- Active: First formation: 1939–1941 Second formation: 1943–1945
- Country: Soviet Union
- Branch: Red Army
- Type: Infantry
- Part of: Western Front 1941, Western Front 1943, 1st Belorussian Front 1944–45
- Engagements: World War II Battle of Smolensk (1941); Battle of Smolensk (1943); Lublin–Brest Offensive; Battle of Berlin;
- Battle honours: Radom (Second formation)

Commanders
- Notable commanders: Major General Fyodor Bakunin (1941) Lt. General Ivan Grigorievsky (1944–45)

= 61st Rifle Corps =

The 61st Rifle Corps (Russian: 61-й стрелковый корпус 61-y strelkovy korpus ) was a Red Army infantry corps during World War II, formed twice. The 61st Rifle Corps was formed firmed in Tula during September 1939. After Operation Barbarossa, it was transferred to the front in Belarus and fought in the Battle of Smolensk. After suffering heavy losses at Smolensk, it was disbanded in early August 1941. Reformed in spring 1943, the corps fought in Operation Kutuzov, the Lublin–Brest Offensive and the Berlin Offensive. The corps was disbanded after the end of the war in summer 1945.

== First formation ==
The corps was formed in September 1939. It was stationed near Tula. The corps was commanded by Major General Fyodor Bakunin from April 1940. The corps began the war as part of the 20th Army. After the beginning of the war, it was moved to Belarus south of Mogilev and took defensive positions in the area of Škłou, Mogilev and Bykhaw.

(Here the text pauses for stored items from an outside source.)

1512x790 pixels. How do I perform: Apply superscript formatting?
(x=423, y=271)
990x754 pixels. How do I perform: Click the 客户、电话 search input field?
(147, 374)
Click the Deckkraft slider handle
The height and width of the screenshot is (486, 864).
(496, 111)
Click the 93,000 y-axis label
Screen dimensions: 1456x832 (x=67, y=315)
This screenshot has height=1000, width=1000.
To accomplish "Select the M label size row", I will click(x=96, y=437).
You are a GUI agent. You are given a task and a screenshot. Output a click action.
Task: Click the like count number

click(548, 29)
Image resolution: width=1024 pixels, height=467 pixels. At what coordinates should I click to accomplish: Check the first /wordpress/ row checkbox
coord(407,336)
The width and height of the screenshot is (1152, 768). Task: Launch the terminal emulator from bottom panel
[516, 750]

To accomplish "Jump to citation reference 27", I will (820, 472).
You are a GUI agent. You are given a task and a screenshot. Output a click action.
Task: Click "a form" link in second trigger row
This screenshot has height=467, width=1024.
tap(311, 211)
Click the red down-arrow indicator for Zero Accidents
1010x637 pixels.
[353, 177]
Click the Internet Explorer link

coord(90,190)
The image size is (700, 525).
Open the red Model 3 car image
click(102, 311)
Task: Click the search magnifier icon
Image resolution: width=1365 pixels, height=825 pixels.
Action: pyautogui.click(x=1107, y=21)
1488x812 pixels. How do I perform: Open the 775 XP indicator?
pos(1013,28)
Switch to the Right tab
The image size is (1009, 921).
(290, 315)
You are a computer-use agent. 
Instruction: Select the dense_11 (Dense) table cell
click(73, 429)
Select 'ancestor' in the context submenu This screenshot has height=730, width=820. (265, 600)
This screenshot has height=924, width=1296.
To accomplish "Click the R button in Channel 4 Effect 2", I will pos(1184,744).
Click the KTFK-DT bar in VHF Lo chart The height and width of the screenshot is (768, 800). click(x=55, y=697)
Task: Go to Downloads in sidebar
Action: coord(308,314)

From June 1941, the corps fought in the Battle of Smolensk. During the battle, it defended Mogilev and fought for Smolensk. On 1 July, it was composed of the 18th, 110th and 172nd Rifle Divisions. On 3 July, the vanguard of the 2nd Panzer Army reached the approaches to Mogilev and fought with the outposts of the corps.

On 7 July 1941, it was composed of the 53rd, 110th and 172nd Rifle Divisions. On the same day, the division moved to a defensive line on the banks of the Dnieper north of Mogilev. The new positions were on the line of Shkloŭ, Mogilev and Buinichi. Around this time, the corps was subordinated to the 13th Army.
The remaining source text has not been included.